ディジタルカメラが浸透して、フィルムの需要がだいぶん落ち込んだかと思っていましたが、カメラ屋さんに行くとフィルム現像の需要もそこそこあるような感じで、まだまだフィルムも捨てたものではないと思っています。新聞でも紹介されていましたが、フィルムカメラとフィルムも最近使う人が多くなってきたとの事で、カメラ屋さんの在庫量も増えてきたという感じです。
最近すごいな~などと感じたことは、カラー、そして黒白フィルムの質が上がったことで、より細粒子になって解像度が高くなっている点です。従来のISO400フィルムは派手な粒子で力強さは表現できるのですが、現代のISO400フィルムは粒子がかなり細かくなって緻密な表現が行えるようになってきています。
加えて現代のフィルムは個性が尊重されていますから、発色の具合や彩度、そしてコントラストにおいても微妙に違います。昔と比べてフィルム自体が淘汰の波に翻弄されているのですが、その分個性の強いフィルムが生き残ったと言う事になります。加えて最近のフィルムや乳剤の製造技術が向上したことで、ISO400フィルムが常用フィルムとして市民権を得ていると言う事になります。
それでも各々のメーカーさんにおける個性はしっかりと出ていますので、このシーンならこのメーカーと使い分けが出来てすごく便利です。昔はISO100フィルム全盛だったけれど、今ではISO400フィルムがスタンダードになってしまい、替わってISO100フィルムが旧来のISO50フィルムのお株を奪って高精細化しています。
全体的に高感度化と高精細化していますので、これからフィルムを始めようという方にも使いやすくなっているのがうれしい所です。ディジタルの世界はフィルムと違って高精細化の極みみたいなところなのですが、反面35㎜フルサイズセンサで中判フィルム以上の高精細ですから、逆に画像が繊細になりすぎて描写力が薄くなっている感があります。
ディスプレイ画像のカラー・フィルム撮影は、高精細でどちらかというと弱くなった描写の力をフィルムの力を借りて見応えのあるものにしようという作戦でした。まずは黒白フィルムからといった感じだったのですが、思いの外雰囲気を強く出してくれます。質感も良く出てくるといった感じで、その場にいるような描写力は流石フィルムと言ったところです。
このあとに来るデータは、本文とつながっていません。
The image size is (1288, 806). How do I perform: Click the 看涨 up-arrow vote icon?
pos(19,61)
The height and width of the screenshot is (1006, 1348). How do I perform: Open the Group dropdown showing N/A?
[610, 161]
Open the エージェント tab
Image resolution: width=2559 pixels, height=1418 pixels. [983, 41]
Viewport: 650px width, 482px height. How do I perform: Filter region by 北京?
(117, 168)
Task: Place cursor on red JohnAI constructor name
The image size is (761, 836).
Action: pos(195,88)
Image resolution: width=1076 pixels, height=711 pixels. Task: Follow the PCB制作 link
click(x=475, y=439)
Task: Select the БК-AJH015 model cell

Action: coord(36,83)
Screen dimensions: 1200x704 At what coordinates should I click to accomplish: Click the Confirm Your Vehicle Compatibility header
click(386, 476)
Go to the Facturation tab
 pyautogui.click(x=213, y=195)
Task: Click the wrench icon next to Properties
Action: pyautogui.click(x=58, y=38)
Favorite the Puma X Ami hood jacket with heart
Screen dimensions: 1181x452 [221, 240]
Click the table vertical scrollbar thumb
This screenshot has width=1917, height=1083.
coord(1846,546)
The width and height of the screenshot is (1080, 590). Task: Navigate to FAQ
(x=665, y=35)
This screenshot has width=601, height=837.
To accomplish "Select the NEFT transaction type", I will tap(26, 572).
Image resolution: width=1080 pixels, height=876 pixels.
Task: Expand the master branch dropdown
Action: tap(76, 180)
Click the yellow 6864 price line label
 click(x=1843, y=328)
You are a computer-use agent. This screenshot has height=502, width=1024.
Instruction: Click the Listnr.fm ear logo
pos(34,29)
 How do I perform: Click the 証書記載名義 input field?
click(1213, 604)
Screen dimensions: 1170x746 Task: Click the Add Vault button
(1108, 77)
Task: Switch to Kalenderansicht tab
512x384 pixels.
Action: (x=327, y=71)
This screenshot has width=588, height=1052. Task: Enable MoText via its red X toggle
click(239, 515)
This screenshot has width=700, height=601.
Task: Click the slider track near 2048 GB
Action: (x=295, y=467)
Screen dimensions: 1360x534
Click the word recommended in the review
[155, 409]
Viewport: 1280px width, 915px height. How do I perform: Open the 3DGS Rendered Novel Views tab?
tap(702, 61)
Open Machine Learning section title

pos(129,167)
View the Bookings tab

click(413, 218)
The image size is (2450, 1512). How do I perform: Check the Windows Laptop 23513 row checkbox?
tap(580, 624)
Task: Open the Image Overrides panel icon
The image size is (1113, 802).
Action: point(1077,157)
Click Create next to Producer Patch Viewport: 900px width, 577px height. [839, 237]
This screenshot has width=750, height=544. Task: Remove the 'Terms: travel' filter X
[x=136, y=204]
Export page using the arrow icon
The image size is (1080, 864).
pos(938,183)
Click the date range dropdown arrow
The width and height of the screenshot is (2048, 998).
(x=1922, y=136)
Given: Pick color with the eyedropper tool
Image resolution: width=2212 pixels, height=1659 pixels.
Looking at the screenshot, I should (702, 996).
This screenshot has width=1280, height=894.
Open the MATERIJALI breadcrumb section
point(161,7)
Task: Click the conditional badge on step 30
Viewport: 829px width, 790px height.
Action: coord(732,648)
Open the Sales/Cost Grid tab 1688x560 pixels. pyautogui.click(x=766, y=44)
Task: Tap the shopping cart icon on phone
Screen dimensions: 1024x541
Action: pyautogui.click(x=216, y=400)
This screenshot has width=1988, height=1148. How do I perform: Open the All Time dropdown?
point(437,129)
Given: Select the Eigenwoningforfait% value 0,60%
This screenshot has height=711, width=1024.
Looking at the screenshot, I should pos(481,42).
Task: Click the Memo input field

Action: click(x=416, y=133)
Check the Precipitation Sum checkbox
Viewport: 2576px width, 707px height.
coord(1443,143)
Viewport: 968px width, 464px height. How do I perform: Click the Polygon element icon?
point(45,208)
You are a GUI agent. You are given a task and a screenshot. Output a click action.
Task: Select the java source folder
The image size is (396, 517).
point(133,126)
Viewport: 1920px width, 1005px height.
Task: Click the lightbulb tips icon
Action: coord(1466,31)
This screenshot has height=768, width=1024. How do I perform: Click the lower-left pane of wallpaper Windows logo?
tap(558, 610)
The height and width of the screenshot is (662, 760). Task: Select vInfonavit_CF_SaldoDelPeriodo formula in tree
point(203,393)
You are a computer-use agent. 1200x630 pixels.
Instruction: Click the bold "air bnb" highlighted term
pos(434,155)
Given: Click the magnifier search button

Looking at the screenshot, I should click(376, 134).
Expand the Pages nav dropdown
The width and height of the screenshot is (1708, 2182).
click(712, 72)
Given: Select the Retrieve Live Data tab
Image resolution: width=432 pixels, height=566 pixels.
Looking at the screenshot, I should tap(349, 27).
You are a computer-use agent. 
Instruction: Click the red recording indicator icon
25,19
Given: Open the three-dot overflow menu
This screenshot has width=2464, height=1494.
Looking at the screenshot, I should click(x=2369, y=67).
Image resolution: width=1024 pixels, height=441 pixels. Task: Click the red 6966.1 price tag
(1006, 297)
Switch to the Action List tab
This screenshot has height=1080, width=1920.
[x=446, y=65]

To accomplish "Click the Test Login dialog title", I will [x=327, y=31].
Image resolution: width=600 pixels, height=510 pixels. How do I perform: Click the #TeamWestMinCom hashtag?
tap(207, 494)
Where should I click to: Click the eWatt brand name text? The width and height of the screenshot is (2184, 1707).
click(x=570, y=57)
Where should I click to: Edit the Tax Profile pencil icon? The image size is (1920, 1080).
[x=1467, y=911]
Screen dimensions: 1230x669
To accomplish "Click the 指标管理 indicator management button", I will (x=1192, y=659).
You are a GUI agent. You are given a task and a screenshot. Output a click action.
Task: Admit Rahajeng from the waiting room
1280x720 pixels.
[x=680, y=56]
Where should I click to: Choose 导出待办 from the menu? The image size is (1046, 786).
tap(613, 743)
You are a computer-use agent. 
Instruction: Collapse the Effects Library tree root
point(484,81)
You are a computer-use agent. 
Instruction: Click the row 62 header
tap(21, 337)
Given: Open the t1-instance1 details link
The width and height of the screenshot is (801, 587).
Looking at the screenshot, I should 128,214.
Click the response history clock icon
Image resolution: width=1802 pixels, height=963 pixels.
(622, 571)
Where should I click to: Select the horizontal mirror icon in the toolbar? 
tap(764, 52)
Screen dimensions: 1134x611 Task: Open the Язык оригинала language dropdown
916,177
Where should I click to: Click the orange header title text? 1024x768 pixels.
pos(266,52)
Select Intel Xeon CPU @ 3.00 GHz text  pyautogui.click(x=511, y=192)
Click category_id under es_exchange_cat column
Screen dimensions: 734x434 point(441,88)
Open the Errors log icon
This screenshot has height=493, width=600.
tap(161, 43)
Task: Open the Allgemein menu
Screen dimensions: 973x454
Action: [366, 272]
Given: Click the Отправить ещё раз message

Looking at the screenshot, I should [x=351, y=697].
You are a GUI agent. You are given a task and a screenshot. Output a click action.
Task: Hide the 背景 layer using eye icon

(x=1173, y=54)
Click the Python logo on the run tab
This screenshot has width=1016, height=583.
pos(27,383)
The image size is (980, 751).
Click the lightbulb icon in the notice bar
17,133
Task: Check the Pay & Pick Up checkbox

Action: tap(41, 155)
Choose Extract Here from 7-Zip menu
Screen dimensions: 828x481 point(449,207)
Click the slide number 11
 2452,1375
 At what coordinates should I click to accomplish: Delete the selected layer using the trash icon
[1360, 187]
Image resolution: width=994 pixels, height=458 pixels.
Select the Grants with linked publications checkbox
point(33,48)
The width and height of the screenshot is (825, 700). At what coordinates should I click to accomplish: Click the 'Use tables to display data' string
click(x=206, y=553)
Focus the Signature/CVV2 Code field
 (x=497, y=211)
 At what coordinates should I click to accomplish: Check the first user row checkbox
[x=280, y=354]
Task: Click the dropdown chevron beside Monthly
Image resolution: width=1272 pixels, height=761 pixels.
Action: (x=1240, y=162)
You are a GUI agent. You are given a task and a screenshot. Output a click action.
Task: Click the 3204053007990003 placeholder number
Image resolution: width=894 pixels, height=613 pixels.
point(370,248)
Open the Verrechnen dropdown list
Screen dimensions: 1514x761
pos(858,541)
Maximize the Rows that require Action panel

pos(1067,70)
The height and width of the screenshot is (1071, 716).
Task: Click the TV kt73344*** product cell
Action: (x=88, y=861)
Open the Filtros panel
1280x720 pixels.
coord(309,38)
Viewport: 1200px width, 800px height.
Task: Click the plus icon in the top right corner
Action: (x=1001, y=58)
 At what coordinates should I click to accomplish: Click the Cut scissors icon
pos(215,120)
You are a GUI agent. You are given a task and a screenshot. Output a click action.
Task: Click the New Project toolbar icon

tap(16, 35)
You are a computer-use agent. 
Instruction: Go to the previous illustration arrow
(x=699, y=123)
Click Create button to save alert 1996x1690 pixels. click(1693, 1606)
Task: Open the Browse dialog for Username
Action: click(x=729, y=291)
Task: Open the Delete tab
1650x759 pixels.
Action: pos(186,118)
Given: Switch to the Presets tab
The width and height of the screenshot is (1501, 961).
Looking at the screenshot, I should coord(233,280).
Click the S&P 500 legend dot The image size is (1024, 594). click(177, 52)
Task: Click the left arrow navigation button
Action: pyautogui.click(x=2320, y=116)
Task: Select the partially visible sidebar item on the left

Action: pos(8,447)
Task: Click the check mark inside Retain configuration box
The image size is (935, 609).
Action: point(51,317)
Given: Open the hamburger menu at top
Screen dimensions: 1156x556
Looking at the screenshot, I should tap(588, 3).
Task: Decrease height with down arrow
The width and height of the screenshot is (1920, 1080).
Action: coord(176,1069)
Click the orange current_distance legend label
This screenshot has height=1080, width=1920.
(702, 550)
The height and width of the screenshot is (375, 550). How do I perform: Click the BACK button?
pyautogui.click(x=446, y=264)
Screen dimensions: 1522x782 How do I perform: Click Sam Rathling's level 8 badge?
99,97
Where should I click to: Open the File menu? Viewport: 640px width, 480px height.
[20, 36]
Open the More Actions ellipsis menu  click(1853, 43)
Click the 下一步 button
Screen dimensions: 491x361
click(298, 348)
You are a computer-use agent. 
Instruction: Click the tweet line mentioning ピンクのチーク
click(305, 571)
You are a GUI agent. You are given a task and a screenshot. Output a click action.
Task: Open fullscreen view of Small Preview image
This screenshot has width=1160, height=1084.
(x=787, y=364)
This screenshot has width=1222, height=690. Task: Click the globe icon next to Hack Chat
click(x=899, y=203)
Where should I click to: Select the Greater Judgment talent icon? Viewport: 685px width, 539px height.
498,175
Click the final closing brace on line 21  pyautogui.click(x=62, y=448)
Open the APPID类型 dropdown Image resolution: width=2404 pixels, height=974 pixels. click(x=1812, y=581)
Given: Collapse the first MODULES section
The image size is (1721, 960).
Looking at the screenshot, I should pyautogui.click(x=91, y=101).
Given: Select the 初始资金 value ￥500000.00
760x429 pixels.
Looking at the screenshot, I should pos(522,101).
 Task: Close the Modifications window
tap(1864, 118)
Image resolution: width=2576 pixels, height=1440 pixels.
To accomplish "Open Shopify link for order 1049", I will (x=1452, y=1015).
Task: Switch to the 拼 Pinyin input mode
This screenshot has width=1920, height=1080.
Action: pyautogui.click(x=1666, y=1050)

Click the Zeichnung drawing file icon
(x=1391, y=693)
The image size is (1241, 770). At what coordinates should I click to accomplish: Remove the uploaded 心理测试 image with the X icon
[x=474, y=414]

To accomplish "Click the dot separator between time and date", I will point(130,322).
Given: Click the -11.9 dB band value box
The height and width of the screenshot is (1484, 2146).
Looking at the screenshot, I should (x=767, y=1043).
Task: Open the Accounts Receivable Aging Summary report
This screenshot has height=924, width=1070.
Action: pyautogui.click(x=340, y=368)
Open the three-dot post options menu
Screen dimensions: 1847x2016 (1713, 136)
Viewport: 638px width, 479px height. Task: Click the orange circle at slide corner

今回のディスプレイ撮影はカラー・フィルムで、少し高級品のコダック・ポートラ400を使う事にしました。少し前にオリンパスペンで撮影したのですが、従来のISO400フィルムとはずいぶん違って、高精細な画像とコダックさんらしい色乗りの良さが前面に出ていています。垢ぬけた印象でさすがは高級品フィルムです。
期待をしながらディスプレイ画像を撮影し、最寄りのカメラ屋さんに現像を依頼します。出来上がったらスキャニングという感じで、予想通り高精細で色乗りの良いJPEGデータが出来上がってきました。モノトーン変換を行ってもフィルター効果がしっかり出せますので、異次元のトーンも得やすい感じです。
実験をしながら、実際に有色フィルターを使って、ディスプレイの黒白フィルム撮影も悪くはないと思った次第です。この実験は後日に投稿しましょう。CMYの有色フィルターを持っていますので、活用できると面白い感じです。
それでは、先月末に撮影した写真から掲載します。
PENTAX K-5 Takumar 200mmF3.5
撮影データ:1/100sec F8 ISO800 (Kodak Portra400(ISO400)でディスプレイ撮影)
モミジの葉の色合いも、ディジタルだと真面目過ぎてパッとしないのですが、フィルムでは彩度も上がりますので印象的な色合いを引き出すことができます。